As autoridades lituanas estão menos preocupadas com a dimensão física deste dispositivo isolado e mais com aquilo que ele representa: um sistema armado russo, claramente destinado a uso em tempo de guerra na Ucrânia, a aparecer em solo da NATO sem autorização.
Isto levanta várias preocupações:
- Risco de vítimas acidentais se estes drones caírem perto de zonas civis
- Dúvidas sobre o controlo da Rússia sobre o seu equipamento militar perto das fronteiras da NATO
- Potencial de erro de cálculo se um drone for confundido com um ataque deliberado
- Pressão sobre a NATO para adaptar a sua postura de defesa aérea na região
Como a NATO poderá reagir
Embora a NATO não tenha detalhado publicamente as suas opções de resposta, os planeadores de defesa já modelam incidentes deste tipo. Os Estados bálticos pedem há muito defesas aéreas e antimíssil mais fortes, incluindo mais radares, interceptores e uma presença aliada permanente.
Internamente, os responsáveis da Aliança deverão avaliar três aspetos principais:
| Aspeto | Questão-chave |
|---|---|
| Técnico | A trajetória do drone foi consistente com uma avaria ou parecia guiada? |
| Operacional | Os radares e patrulhas existentes detetam estes drones suficientemente cedo perto da fronteira? |
| Político | Isto exige um aviso público à Rússia e à Bielorrússia, ou pressão discreta? |
Os membros orientais frequentemente defendem reforços visíveis: mais caças em missão de policiamento aéreo, baterias Patriot adicionais, ou novas regras para abater drones não identificados que se aproximem de áreas sensíveis.
Para que serve um drone chamariz como o “Gerbera”?

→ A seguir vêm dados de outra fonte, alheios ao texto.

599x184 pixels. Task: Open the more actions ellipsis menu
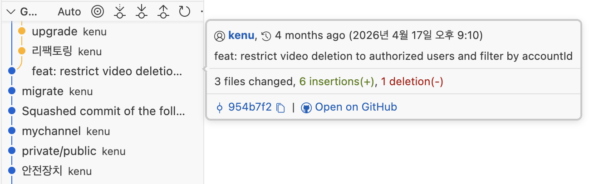[x=201, y=11]
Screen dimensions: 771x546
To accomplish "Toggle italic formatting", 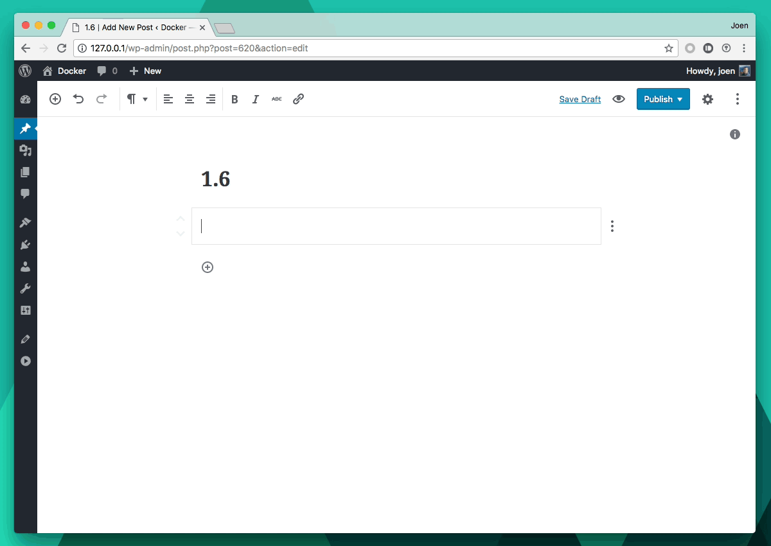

Segundo declarações lituanas, a aeronave recuperada poderá ser um drone de tipo “Gerbera”, um sistema russo alegadamente usado como chamariz durante ataques de grande escala à Ucrânia.

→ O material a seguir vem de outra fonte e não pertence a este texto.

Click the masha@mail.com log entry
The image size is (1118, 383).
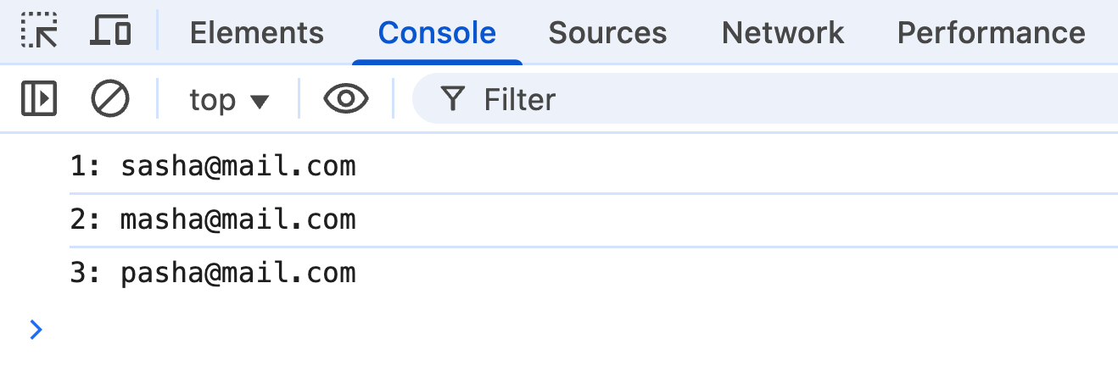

Um drone chamariz normalmente tem um ou mais dos seguintes objetivos:
- Acionar as defesas aéreas inimigas, obrigando-as a revelar posições de radar
- Saturar os sistemas de defesa, permitindo que mísseis ou drones mais valiosos passem
- Confundir operadores de radar ao imitar a assinatura radar de outras armas
Mesmo quando estes drones não são concebidos como plataformas principais de ataque, podem ainda transportar explosivos para danificar alvos ou dispersar estilhaços. Essa função dupla torna-os mais difíceis de classificar - são simultaneamente isco e arma.
Cenários que preocupam os responsáveis bálticos
Planeadores de segurança em Vilnius, Riga e Tallinn simulam regularmente cenários envolvendo drones semelhantes:
Um cenário envolve um drone destes a cair não numa área remota de treino, mas num depósito de combustível ou numa subestação elétrica perto de uma cidade fronteiriça. Mesmo que não intencional, a explosão poderia causar vítimas e danos em infraestruturas, desencadeando um debate intenso dentro da NATO sobre se isto conta como um “ataque”.

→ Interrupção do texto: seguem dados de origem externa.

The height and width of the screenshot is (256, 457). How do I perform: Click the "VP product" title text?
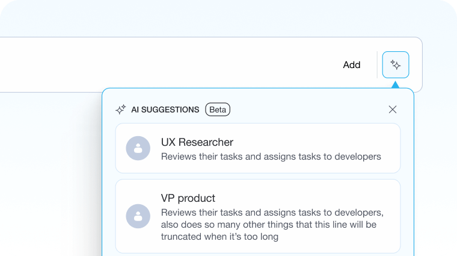[188, 198]
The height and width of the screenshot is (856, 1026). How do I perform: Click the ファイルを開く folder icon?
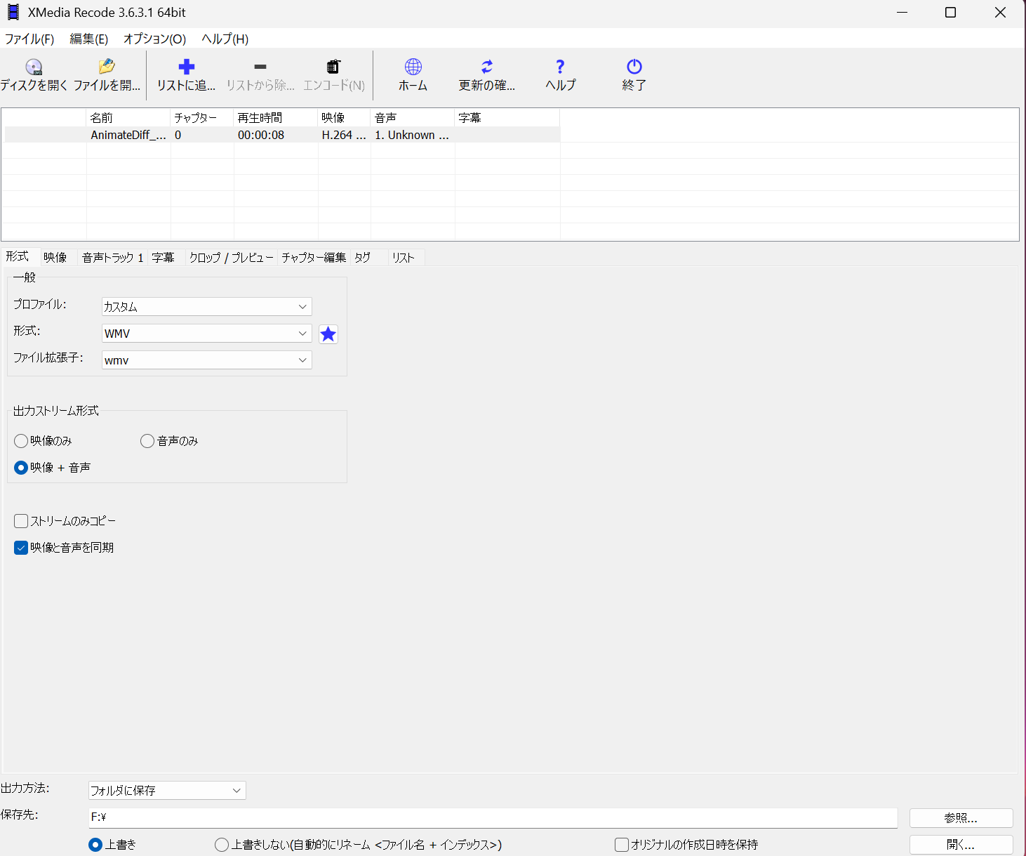[107, 67]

Outro cenário prevê vários drones a atravessar a fronteira ao mesmo tempo, alguns armados, outros chamarizes, durante um período de elevada tensão. As defesas aéreas locais poderiam ter de decidir em minutos se os abatem, aumentando o risco de escalada se a Rússia alegar que se desviaram do rumo.
Estes cenários ajudam a explicar porque os responsáveis lituanos são tão vocais. Querem regras claras, melhor deteção e canais de comunicação rápidos com os aliados, para que um drone desviado não se torne a faísca de uma crise mais ampla.
Porque é que incidentes nas margens das guerras importam
O drone descoberto na Lituânia situa-se na margem de um conflito maior, tanto geográfica como politicamente. Terá provavelmente sido construído para outra frente, mas acabou dentro de um Estado da NATO que não quer ser arrastado diretamente para a guerra.
Incidentes “periféricos” como estes - um fragmento de míssil na Polónia, um drone desviado na Roménia e, agora, um dispositivo explosivo na Lituânia - mostram como as guerras podem extravasar para além dos campos de batalha previstos. Para governos e cidadãos, são um lembrete de que as fronteiras num mapa nem sempre travam o equipamento que voa e de que as respostas têm de ser pensadas muito antes de o próximo objeto cair do céu.